# About this exercise
Select every line containing the word "agent" from the material, and copy those lines.

# Data supplied

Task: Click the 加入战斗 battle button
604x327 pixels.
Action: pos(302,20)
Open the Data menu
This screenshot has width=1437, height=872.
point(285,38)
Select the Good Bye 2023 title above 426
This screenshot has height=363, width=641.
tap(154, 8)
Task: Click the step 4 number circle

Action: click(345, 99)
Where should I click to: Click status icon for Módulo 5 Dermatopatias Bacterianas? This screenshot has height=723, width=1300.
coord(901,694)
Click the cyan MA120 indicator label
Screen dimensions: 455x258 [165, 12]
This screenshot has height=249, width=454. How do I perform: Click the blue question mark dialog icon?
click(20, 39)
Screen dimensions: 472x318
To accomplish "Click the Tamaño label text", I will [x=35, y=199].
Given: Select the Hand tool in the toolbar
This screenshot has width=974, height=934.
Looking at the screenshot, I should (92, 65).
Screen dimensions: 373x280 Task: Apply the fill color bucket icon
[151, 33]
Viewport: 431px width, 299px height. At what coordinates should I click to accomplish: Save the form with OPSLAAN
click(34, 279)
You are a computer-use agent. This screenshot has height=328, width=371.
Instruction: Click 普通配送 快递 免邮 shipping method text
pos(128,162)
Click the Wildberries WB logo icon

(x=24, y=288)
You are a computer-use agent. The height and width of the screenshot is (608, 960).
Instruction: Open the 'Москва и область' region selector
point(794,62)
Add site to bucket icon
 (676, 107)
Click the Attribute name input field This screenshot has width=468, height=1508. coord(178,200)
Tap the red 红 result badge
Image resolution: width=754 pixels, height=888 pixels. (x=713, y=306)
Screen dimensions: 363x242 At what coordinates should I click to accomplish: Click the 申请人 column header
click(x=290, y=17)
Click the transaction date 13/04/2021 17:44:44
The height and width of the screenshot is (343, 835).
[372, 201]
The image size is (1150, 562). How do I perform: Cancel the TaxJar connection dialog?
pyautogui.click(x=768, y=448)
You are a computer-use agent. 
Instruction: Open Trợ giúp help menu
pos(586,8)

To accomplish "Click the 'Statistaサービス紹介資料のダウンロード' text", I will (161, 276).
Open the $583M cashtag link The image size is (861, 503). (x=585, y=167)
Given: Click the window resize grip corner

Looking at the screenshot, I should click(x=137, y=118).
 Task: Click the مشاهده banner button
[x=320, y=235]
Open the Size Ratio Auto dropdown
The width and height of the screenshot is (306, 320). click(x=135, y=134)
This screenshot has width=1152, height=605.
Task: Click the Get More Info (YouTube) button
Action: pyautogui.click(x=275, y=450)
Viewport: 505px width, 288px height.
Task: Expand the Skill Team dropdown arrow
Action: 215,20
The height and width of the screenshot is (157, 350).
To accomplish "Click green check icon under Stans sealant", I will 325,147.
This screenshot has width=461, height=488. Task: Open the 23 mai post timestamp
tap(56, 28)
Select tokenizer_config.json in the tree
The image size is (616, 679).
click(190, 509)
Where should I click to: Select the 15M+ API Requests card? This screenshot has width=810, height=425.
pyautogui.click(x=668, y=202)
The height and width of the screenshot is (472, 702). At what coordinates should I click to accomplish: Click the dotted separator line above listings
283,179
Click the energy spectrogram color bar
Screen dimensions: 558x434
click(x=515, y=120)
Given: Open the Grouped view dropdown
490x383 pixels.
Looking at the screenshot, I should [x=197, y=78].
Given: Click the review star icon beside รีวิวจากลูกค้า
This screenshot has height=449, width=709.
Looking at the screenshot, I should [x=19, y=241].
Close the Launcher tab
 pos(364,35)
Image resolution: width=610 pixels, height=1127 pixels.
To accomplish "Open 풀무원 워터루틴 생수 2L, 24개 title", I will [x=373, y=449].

# Written response
You are a computer-use agent. This screenshot has height=328, width=371.
You are a computer-use agent. The height and width of the screenshot is (608, 960).
You are a computer-use agent. 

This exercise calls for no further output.